Two or three important things, if we put this on to a fracture above the knee, all we're doing is adding weight and flexation to the fracture itself. So it's always below the knee, with a false splint and if we've only got an ankle injury, we can use the small box splint, just to immobilize the ankle itself. On this occasion, what we're doing is we've got a mid-shaft fracture. The important thing is that we have to move it, but we have to move it with care. If we just lift the foot the fracture will flex and the pain will be excruciating, and we don't want to put the patient through any more pain than we can help. This is all about taking it nice and steady and being careful. We need to support the fracture, so when we lift the leg we only lift it a fraction, just enough to slide the splint underneath, and to reduce any flexation in that fracture to its absolute minimum, because all bones have arteries, blood vessels, nerves, so any flexation can create further problems for the patient.

So the best position to actually move the leg is to use the underside of the ankle itself, where it comes away from the floor because we can quite easily go under there without moving whatsoever, and the other one is at the back of the knee, again, where we've got a hollow in the limb, and we can then slide our hands together slightly underneath the hand underneath the leg to actually support the fracture itself. The splint will then be slid underneath whilst the leg is slightly raised. So, Keith, give me a hand, hand underneath the ankle, hand underneath the knee, slide your hands towards the fracture and then gently lift, slide the splint underneath. And then, lower gently into the box. If there are any hollows, dips or anything that we need to support, we have the packing to allow us to do that. And quite often it's good to use gauze as packing underneath the hollows. We would use the clothing initially as a support mechanism to lift the limb completely, but now we would cut the clothing to actually expose, and have a look at what's going on to make sure there are no injuries, no bleeds going on that we currently can't see. We would also take the shoe off, by cutting the lace and exposing the toes so we can check for pedal pulses and we can check the cap refill to make sure that the fracture is not restricting blood flow to the foot or toes.

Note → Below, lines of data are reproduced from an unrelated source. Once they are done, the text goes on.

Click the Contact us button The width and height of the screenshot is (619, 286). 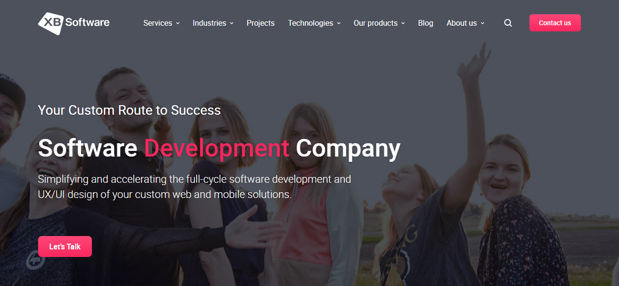point(555,23)
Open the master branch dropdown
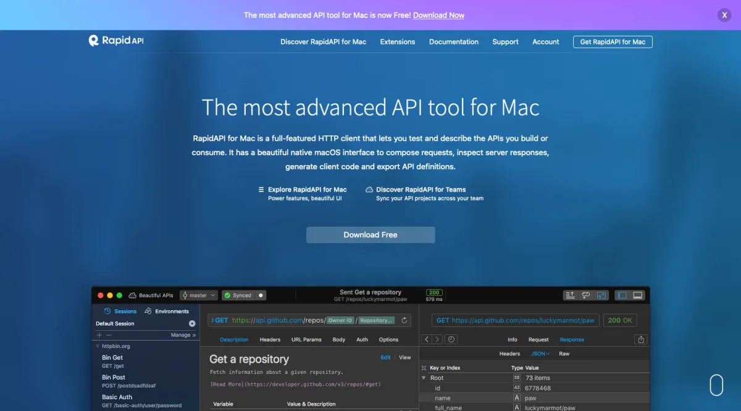This screenshot has width=741, height=411. point(198,295)
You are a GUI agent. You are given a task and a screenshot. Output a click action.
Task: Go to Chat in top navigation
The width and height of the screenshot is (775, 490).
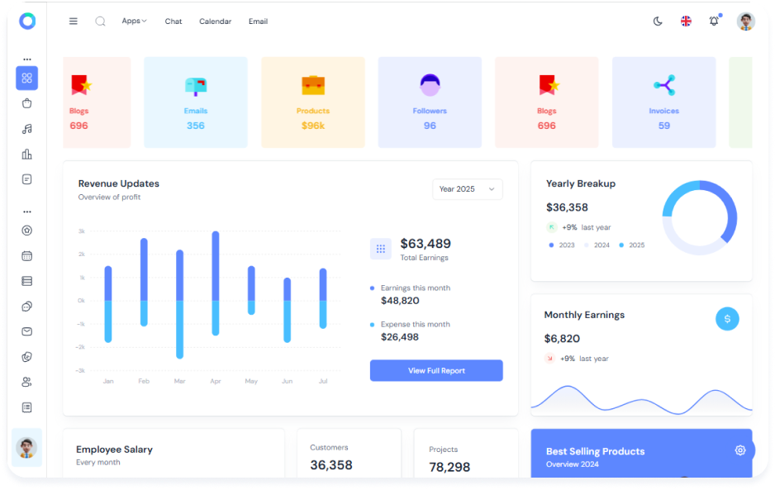click(x=174, y=21)
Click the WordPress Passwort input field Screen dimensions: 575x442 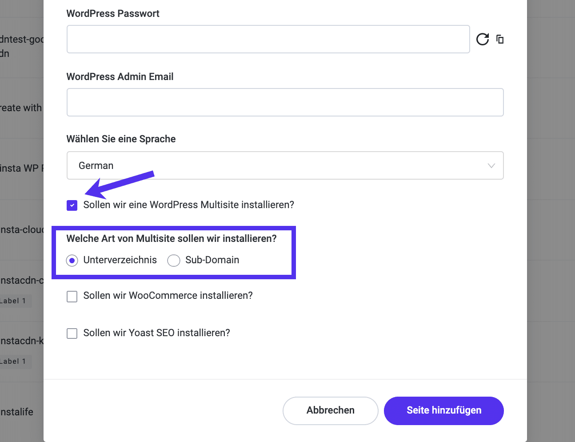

Once we're happy with all that the splint is then tightened up. So basically the Velcro straps cross the box and lock on to the opposite Velcro on the other side. If there is a fracture area where a Velcro strap is, sometimes it's advisable not to tighten that particular Velcro strap up, because we don't want to apply pressure directly over the fracture itself. Once all of the straps are done, the foot plate comes up and the two Velcro straps cross over the bridge of the foot from one side to the other, and then the last strap goes over the bridge of the foot to lock everything in place. We have immobilised the foot, the ankle, the tibia and fibula to the upper limb. We would then either move the patient with the splint as they are or we could then go to the next stage where we move the good leg to the bad leg. We can splint both legs together and move as one solid fixed unit.